From the entries that follow, reproduce exactly and only the lines from the line with "Terms of Use (125, 2540)" to the line with "[ОБРАТНЫЙ ЗВОНОК] (23, 140)", endpoints included.

Saved data entries
[Start of section]
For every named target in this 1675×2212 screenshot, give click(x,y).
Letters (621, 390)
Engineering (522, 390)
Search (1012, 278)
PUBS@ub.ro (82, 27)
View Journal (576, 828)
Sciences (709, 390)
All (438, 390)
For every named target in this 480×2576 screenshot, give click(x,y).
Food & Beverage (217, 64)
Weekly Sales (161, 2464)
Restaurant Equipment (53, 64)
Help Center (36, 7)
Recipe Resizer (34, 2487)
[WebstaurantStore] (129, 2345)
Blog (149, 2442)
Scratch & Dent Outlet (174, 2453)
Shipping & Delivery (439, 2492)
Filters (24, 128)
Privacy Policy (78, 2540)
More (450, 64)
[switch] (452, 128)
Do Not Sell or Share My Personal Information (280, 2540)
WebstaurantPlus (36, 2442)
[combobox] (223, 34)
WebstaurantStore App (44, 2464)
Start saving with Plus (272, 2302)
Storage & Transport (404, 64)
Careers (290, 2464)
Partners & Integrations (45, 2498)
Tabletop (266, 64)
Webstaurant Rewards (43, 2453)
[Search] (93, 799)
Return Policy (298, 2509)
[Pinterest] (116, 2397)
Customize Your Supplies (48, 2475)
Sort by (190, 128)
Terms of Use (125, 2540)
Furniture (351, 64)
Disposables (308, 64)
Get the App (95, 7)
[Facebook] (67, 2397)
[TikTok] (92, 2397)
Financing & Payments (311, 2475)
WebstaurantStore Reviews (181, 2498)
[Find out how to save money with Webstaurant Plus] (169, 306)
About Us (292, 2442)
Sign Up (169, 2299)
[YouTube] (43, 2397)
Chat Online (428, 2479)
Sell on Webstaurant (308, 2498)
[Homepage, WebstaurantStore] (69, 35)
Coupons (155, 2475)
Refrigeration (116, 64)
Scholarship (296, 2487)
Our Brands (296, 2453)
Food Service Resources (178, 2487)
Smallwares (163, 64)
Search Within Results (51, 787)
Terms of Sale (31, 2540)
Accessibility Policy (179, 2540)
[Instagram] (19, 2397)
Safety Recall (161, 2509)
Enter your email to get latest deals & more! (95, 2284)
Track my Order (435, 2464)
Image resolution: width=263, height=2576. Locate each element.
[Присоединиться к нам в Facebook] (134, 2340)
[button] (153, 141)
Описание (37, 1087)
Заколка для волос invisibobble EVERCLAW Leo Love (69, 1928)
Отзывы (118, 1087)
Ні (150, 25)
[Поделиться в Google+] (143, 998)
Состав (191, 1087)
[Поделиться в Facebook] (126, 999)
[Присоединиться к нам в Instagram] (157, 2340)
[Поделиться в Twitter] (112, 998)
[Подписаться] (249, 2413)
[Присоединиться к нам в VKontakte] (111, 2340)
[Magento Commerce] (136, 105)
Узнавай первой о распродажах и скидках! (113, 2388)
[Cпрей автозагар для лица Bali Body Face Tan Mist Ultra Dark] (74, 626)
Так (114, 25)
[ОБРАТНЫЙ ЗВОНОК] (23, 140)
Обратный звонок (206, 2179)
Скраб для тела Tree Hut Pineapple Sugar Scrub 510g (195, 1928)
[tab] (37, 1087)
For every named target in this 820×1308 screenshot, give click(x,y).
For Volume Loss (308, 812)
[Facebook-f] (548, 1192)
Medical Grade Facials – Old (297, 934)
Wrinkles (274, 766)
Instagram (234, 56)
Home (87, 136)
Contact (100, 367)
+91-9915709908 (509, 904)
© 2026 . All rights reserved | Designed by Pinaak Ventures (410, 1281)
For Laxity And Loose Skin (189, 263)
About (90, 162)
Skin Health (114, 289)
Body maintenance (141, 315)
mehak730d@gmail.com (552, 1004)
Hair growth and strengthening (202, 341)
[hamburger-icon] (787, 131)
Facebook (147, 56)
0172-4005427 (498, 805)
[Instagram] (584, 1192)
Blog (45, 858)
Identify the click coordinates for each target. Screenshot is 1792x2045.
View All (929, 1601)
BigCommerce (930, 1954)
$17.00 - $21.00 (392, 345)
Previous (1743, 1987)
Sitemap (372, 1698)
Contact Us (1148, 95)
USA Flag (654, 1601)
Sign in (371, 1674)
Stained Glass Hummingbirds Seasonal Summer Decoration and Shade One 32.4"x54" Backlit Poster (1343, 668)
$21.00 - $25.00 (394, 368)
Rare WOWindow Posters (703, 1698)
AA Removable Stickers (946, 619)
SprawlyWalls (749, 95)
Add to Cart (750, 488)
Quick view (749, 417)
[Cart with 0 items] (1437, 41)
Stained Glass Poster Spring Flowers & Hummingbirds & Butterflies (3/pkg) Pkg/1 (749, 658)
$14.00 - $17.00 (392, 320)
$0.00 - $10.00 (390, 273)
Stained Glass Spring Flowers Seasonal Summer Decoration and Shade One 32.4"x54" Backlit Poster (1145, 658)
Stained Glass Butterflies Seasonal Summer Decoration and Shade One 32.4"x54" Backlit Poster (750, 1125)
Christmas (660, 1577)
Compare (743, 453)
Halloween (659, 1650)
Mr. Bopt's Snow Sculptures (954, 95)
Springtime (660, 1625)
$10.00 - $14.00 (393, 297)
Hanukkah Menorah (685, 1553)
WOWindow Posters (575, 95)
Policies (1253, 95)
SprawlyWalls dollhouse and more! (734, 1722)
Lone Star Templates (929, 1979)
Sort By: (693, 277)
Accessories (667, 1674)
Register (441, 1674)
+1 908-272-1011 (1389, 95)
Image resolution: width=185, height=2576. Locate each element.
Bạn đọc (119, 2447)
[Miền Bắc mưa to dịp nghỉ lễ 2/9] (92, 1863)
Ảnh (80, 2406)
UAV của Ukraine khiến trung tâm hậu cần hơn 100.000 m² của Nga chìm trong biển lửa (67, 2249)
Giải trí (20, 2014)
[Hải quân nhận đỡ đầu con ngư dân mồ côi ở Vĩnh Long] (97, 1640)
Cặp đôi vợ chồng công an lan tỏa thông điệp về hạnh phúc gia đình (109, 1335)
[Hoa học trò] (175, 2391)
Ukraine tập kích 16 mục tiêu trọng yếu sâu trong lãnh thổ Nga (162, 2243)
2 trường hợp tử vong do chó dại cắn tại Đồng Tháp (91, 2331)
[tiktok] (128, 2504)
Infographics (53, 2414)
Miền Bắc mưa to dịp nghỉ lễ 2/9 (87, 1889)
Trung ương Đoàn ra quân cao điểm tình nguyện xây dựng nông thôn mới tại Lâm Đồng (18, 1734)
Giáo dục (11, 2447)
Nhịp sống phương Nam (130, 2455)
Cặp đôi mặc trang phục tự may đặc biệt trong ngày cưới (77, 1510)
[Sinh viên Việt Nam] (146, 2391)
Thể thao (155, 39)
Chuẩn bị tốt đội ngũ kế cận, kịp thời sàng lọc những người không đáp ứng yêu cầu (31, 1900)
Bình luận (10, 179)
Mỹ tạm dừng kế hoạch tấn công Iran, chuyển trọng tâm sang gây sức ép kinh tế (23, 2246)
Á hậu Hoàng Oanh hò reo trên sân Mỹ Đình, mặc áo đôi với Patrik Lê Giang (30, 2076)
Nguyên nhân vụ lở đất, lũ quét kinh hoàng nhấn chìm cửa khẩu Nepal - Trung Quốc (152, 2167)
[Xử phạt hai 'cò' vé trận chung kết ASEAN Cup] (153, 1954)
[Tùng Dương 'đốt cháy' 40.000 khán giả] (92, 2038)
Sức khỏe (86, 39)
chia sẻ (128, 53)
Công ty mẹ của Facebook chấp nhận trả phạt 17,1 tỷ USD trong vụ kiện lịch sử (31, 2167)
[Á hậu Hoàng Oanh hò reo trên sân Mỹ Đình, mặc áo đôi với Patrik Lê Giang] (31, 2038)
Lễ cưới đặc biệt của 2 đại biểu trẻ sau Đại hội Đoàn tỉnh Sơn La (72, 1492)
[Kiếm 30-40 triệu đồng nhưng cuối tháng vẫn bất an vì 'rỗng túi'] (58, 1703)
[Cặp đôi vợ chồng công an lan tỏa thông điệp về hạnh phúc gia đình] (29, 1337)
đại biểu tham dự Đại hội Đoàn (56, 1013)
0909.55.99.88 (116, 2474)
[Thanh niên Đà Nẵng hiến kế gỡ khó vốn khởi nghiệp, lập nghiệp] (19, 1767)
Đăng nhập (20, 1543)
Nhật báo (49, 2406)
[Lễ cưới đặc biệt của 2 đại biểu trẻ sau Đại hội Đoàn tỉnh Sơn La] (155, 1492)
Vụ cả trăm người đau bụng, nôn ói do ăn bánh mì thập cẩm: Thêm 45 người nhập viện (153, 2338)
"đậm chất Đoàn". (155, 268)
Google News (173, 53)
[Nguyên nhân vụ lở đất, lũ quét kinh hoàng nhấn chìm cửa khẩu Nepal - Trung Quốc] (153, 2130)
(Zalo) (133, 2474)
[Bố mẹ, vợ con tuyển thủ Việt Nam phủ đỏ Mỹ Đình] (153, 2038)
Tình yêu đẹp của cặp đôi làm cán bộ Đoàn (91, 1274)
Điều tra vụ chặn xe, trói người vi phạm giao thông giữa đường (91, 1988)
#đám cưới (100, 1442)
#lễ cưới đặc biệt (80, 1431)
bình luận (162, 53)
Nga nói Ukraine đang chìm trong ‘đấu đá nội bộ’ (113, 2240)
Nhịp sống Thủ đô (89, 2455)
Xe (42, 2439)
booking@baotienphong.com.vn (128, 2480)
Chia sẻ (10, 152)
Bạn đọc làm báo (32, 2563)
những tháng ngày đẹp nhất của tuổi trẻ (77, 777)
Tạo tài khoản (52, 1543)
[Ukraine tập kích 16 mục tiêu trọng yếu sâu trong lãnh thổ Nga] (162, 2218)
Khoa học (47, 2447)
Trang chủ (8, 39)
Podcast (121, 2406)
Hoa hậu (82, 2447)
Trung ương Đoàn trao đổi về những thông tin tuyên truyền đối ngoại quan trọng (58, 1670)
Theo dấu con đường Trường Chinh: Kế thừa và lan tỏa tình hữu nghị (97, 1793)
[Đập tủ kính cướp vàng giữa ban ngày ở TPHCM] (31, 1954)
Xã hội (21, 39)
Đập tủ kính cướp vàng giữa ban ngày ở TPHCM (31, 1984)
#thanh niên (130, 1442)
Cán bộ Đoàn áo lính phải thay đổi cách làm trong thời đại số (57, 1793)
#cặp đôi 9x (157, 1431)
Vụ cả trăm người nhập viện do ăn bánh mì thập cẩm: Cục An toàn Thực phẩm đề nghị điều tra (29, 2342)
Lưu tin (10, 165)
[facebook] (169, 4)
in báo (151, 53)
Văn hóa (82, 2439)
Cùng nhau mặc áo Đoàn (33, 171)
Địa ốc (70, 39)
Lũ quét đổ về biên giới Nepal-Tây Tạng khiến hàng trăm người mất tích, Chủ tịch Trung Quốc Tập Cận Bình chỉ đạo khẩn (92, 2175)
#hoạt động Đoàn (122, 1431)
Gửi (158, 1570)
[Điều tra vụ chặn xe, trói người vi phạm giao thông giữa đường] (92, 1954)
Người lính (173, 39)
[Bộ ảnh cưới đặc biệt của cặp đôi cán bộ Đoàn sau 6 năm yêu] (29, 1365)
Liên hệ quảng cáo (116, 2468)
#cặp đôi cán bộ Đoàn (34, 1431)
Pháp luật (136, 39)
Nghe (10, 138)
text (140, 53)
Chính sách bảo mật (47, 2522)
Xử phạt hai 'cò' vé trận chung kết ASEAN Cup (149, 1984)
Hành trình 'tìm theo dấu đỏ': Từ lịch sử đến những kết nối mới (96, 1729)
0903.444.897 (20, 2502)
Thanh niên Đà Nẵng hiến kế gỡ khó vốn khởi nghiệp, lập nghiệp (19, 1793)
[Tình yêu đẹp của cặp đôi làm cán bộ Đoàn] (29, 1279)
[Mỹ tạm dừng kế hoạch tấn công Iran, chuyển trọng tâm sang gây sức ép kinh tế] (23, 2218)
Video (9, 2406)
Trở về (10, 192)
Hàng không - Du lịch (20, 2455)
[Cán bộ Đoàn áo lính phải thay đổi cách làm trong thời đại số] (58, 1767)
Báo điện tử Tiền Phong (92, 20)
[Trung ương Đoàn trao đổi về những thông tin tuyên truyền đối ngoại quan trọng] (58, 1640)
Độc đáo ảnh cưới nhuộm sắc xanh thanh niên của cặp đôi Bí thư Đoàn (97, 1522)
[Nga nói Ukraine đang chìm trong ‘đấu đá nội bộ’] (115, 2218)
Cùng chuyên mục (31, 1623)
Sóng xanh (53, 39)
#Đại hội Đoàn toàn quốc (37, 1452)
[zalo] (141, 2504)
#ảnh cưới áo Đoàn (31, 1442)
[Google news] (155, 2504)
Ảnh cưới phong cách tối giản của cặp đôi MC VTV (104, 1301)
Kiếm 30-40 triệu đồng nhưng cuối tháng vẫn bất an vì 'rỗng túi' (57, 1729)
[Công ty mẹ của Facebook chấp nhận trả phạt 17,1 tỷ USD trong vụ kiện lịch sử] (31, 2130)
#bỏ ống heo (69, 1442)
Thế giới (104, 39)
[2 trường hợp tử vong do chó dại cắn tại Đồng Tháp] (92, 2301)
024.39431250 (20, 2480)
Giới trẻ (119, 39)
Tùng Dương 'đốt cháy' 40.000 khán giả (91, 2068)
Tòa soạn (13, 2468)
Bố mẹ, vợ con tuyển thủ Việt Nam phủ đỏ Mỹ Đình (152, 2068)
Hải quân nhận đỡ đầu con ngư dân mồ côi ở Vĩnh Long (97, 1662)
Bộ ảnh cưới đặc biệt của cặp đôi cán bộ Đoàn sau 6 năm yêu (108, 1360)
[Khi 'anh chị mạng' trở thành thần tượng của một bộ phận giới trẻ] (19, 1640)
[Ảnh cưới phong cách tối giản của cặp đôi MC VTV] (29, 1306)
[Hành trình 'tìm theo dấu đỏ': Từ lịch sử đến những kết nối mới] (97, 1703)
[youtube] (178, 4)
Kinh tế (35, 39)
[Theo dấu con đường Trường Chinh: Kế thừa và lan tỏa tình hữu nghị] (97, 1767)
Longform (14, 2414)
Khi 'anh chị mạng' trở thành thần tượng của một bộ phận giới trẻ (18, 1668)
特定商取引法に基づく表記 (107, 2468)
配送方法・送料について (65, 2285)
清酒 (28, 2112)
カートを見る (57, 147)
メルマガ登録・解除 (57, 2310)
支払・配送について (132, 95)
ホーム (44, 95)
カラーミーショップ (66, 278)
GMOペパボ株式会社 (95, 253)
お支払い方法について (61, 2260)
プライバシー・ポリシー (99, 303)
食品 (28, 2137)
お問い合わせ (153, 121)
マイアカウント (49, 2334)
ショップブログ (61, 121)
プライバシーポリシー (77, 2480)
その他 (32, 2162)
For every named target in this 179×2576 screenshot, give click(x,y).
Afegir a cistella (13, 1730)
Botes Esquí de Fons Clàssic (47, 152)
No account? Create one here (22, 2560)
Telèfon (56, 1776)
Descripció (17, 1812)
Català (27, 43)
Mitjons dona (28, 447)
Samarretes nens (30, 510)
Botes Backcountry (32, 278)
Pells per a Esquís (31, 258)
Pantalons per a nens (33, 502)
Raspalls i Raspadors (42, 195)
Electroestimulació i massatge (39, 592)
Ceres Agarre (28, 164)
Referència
[End of section]
> Expected answer
Terms of Use (125, 2540)
Furniture (351, 64)
Disposables (308, 64)
Get the App (95, 7)
[Facebook] (67, 2397)
[TikTok] (92, 2397)
Financing & Payments (311, 2475)
WebstaurantStore Reviews (181, 2498)
[Find out how to save money with Webstaurant Plus] (169, 306)
About Us (292, 2442)
Sign Up (169, 2299)
[YouTube] (43, 2397)
Chat Online (428, 2479)
Sell on Webstaurant (308, 2498)
[Homepage, WebstaurantStore] (69, 35)
Coupons (155, 2475)
Refrigeration (116, 64)
Scholarship (296, 2487)
Our Brands (296, 2453)
Food Service Resources (178, 2487)
Smallwares (163, 64)
Search Within Results (51, 787)
Terms of Sale (31, 2540)
Accessibility Policy (179, 2540)
[Instagram] (19, 2397)
Safety Recall (161, 2509)
Enter your email to get latest deals & more! (95, 2284)
Track my Order (435, 2464)
Image resolution: width=263, height=2576. Locate each element.
[Присоединиться к нам в Facebook] (134, 2340)
[button] (153, 141)
Описание (37, 1087)
Заколка для волос invisibobble EVERCLAW Leo Love (69, 1928)
Отзывы (118, 1087)
Ні (150, 25)
[Поделиться в Google+] (143, 998)
Состав (191, 1087)
[Поделиться в Facebook] (126, 999)
[Присоединиться к нам в Instagram] (157, 2340)
[Поделиться в Twitter] (112, 998)
[Подписаться] (249, 2413)
[Присоединиться к нам в VKontakte] (111, 2340)
[Magento Commerce] (136, 105)
Узнавай первой о распродажах и скидках! (113, 2388)
[Cпрей автозагар для лица Bali Body Face Tan Mist Ultra Dark] (74, 626)
Так (114, 25)
[ОБРАТНЫЙ ЗВОНОК] (23, 140)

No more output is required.